Yes, you have two possible rational canonical forms given the information you have. Both the matrices you wrote have minimal polynomial $(x-1)^2$ and characteristic polynomial $(x-1)^4$.
However, what you wrote regarding finding the rational canonical form is not correct. In general, you cannot determine the rational canonical form of a matrix only from the minimal and characteristic polynomials as your example clearly shows. You need to know the whole set of invariant factors of which the minimal polynomial is only one of them.
To justify that $A$ has one of the two possible canonical forms above, let $a_1 \, | \, a_2 \, | \, \ldots \, | \, a_k$ denote the invariant factors of $A$. The highest invariant factor is always the minimal polynomial so $a_k = (x-1)^2$. The characteristic product of the matrix is the product of the invariant factors so we have a priori two options:
$$ a_1(x) = (x-1), a_2(x) = (x-1), a_3(x) = (x-1)^2, \\
a_1(x) = (x-1)^2, a_2(x) = (x-1)^2. $$
The first option corresponds to your first matrix and the second to your second option. For more details, see section 12.2 in Dummit and Foote's Abstrat Algebra.

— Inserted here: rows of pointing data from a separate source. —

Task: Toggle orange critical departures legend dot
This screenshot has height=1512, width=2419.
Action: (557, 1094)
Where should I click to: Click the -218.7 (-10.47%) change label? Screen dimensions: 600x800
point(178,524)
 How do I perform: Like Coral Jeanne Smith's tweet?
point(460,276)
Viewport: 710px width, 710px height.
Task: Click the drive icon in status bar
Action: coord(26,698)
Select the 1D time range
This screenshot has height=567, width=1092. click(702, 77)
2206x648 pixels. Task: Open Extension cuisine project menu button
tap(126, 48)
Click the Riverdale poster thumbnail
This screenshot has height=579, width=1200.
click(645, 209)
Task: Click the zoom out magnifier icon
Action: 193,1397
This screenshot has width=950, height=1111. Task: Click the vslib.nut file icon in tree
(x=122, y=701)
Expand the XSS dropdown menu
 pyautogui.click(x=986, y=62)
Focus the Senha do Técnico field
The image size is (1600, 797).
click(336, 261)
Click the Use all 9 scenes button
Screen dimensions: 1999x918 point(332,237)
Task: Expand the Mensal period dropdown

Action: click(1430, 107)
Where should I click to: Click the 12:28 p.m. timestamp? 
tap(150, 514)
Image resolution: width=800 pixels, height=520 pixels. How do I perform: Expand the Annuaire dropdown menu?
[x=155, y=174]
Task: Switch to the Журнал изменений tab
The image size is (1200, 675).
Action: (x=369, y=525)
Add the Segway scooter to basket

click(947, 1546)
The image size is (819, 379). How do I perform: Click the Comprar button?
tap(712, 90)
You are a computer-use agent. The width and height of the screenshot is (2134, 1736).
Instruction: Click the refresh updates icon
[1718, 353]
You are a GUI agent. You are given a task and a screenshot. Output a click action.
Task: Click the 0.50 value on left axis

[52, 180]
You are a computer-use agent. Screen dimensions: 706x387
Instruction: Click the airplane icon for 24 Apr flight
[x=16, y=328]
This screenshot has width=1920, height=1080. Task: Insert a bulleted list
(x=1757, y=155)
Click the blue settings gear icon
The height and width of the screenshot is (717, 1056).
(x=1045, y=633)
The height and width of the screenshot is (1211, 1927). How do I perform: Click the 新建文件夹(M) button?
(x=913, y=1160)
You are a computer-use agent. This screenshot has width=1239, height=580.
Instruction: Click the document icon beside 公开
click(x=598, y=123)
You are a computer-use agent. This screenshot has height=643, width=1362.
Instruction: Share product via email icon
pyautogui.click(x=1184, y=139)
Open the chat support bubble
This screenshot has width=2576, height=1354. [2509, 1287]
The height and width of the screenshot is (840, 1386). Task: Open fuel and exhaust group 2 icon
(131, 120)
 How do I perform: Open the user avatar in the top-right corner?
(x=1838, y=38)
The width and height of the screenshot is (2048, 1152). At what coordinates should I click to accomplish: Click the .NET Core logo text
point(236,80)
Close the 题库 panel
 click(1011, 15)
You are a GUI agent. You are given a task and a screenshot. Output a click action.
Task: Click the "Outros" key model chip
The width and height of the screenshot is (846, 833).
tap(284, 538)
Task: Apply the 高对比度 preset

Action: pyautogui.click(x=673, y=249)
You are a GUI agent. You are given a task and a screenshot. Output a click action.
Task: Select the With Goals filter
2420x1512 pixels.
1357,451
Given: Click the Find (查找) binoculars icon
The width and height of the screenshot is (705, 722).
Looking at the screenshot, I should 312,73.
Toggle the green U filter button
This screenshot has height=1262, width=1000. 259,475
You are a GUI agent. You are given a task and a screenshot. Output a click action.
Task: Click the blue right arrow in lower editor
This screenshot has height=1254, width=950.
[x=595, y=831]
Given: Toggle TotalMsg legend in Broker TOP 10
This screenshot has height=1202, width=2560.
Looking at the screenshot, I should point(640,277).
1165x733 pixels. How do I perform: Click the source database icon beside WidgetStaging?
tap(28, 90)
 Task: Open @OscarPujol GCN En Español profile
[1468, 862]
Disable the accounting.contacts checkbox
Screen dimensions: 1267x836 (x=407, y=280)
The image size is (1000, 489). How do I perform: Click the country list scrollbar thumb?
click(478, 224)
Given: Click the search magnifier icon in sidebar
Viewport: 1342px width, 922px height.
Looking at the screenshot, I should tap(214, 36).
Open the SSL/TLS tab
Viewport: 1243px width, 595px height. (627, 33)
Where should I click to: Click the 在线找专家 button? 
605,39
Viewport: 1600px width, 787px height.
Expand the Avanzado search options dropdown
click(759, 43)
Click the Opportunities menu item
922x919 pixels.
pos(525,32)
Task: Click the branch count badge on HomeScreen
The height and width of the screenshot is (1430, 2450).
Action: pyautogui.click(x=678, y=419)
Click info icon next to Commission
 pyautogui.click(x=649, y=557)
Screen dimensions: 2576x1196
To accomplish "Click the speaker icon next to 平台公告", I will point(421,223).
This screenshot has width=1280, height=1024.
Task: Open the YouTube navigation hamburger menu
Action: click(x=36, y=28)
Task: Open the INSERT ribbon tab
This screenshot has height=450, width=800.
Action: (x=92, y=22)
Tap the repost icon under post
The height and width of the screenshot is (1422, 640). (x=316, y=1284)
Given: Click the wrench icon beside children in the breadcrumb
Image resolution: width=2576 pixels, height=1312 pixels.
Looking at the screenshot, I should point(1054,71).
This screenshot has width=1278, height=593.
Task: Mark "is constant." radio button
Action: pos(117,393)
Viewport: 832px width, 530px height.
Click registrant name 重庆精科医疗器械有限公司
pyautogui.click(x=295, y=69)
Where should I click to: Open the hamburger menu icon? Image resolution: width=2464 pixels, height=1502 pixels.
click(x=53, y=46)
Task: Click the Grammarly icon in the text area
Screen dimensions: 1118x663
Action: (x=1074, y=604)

For a matrix $A$ the invariant factors are determined by finding the Smith canonical form equivalent to $(xI - A)$. Let's say $$S(x) = \text{Dg}[1,\ldots,1,f_1(x),\ldots,f_k(x)]$$ is the Smith canonical form. As mentioned elsewhere $f_1(x),f_2(x),\ldots,f_k(x)$ are all monic and each lower index monic polynomial divides the following. These are the invariant factors. (Also note that $f_k(x)$ is the minimum polynomial)
Now, it is true that $A$ is similar to Dg$[C(f_1(x)),\ldots,C(f_k(x))]$ where $C(f_i(x))$ indicates the companion matrix associated with $f_i(x)$, but this is not the Rational Canonical Form, to the best of my knowledge, not according to my textbook anyway.
The rational canonical form is derived by finding the elementary divisors of $A$. Take any invariant factor $f_i(x)$, then we can write it as $p_1(x)^{ei1}p_2(x)^{ei2}\ldots p_t(x)^{eit}$ where the $p_i(x)$ are distinct, monic and irreducible. These are then the elementary divisors of $A$. The rational canonical form is constructed from these elementary divisors as $$\text{Dg}[\ldots,H(p_1(x)^{ei1}),H(p_2(x)^{ei2}),\ldots,H(p_t(x)^{eit}),\ldots]$$ where $$H(p(x)^e) = \begin{bmatrix} C(p(x)) & 0 & \cdots & 0 & 0 \\
N & C(p(x)) & \cdots & 0 & 0 \\ \vdots & & & & \vdots \\ 0 & 0 & \cdots & N & C(p(x)) \end{bmatrix}.$$ Here $N$ is a matrix that is all zero except for a 1 in the upper right hand corner, and the companion matrix $C(p(x))$ is repeated $e$ times. This is known as a hypercompanion matrix. Note that the rational canonical form reduces to Jordan canonical form when the field is algebraically closed.
Let's look at an example: suppose you have invariant factors $f_1(x) = (x^2 + 4)(x^2 - 3)$ and $f_2(x) = (x^2 + 4)^2(x^2 - 3)^2$, and suppose the field we are considering is $\mathbb{Q}$. Then the elementary divisors are $(x^2 + 4),(x^2 - 3),(x^2 + 4)^2$ and $(x^2 - 3)^2$ and so the rational canonical form is $$\text{Dg}\left [ \begin{bmatrix}0&-4\\1&0 \end{bmatrix}, \begin{bmatrix}0&3\\1&0 \end{bmatrix},\begin{bmatrix}0&-4&0&0\\1&0&0&0\\0&1&0&-4\\0&0&1&0 \end{bmatrix},\begin{bmatrix}0&3&0&0\\1&0&0&0\\0&1&0&3\\0&0&1&0 \end{bmatrix}\right ].$$
My source material for this theory: CG Cullen, Matrices and linear transformations (2nd edition), the chapter named: Similarity: Part II. There are more examples and in-depth discussion there...
Best Answer
If the first matrix is the rational form of $A$, we should have $\dim \ker (A - I) = 3$ (because this is true for the rational form and so it should be true for $A$ as well) while if the second matrix is the rational form of $A$, we should have $\dim \ker(A - I) = 2$. Just check which of those two options holds for $A$ by computing the rank of $A - I$.